The later hours housed more household names, like Rep. Chris Van Hollen (D-Maryland)—who assailed Paul Ryan—and Sandra Fluke, who enumerated on the Democratic Party's commitment to women's rights.
The night's penultimate event was an hour-long speech by former president Bill Clinton, delivered with the ease of a veteran orator. Clinton lauded Obama, Vice President Joe Biden and America's middle class.
After Clinton voiced support for Obama, delegates from the 50 states followed suit, officially nominating the current president to run again come November.
Ken Jenkins, a Westchester County Legislator, said the remarks delivered during the night were impressive.

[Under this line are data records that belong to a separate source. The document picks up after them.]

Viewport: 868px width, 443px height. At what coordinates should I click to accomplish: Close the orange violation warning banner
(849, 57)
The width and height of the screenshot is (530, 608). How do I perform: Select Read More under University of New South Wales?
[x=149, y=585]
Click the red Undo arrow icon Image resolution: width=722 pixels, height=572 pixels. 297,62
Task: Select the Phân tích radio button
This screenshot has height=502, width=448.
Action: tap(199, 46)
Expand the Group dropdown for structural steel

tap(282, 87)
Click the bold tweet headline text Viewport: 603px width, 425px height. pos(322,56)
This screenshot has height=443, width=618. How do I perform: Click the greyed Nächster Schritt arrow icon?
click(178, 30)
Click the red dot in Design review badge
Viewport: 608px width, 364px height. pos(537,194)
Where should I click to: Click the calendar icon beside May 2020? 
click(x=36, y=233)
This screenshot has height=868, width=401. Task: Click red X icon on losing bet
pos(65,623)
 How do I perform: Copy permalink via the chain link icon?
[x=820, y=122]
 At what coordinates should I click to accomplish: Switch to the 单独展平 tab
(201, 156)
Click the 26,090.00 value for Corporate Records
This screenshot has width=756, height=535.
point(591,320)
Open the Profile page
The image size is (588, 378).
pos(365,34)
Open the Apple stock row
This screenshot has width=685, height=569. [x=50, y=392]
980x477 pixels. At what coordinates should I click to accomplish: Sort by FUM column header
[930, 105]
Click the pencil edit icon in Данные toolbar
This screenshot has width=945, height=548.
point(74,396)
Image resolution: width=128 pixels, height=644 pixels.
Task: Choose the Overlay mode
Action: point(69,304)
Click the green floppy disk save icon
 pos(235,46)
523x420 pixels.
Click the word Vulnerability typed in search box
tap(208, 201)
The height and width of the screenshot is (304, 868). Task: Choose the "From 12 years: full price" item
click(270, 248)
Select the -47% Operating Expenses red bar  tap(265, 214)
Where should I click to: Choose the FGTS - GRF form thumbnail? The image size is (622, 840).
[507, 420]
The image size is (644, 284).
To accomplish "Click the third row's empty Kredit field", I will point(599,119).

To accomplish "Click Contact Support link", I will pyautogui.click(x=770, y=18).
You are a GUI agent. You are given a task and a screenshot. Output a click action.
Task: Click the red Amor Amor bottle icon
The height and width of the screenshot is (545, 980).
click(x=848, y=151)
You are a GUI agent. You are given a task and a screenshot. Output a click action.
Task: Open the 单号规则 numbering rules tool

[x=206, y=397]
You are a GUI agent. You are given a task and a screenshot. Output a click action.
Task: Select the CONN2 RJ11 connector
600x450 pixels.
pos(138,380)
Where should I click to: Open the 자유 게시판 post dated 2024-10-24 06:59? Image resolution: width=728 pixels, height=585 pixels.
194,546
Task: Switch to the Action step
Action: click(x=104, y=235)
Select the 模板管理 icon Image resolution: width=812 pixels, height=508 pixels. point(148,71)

"The speeches were outstanding in setting the tone," he said. "We are better off than we were four years ago; we need to move forward. [And] it's clear, at least from my perspective, that we need to move forward with President Obama."
Some local Republicans, back from last week's Republican National Convention in Tampa Bay, FL, have been keeping a watchful eye on the Democratic happenings. Sen. Greg Ball (R-Putnam/Westchester) was not critical of Clinton, but instead Obama's alignment with the former president.
"Clinton is an always will be an amazing speaker and politician, and beyond that, Clinton was an effective and pragmatic president who worked in a bipartisan way to accomplish goals," Ball said. "But... the current president is banking his entire election on the back of President Clinton."
"I look forward to the debates between our candidate, Mitt Romney, and and the current president," Ball added. "There is only one leader and one team to take our country to the next level."
Vincent Reda, chairman of the Rockland County Republican Committee, said he did not tune in for Clinton.
"I have no interest at all in their convention," he said, noting he will not be watching President Obama speak Thursday night, either.
Reda added the jolt from the RNC is still lingering.
"Everybody left there electrified," he said. "It got people pumped."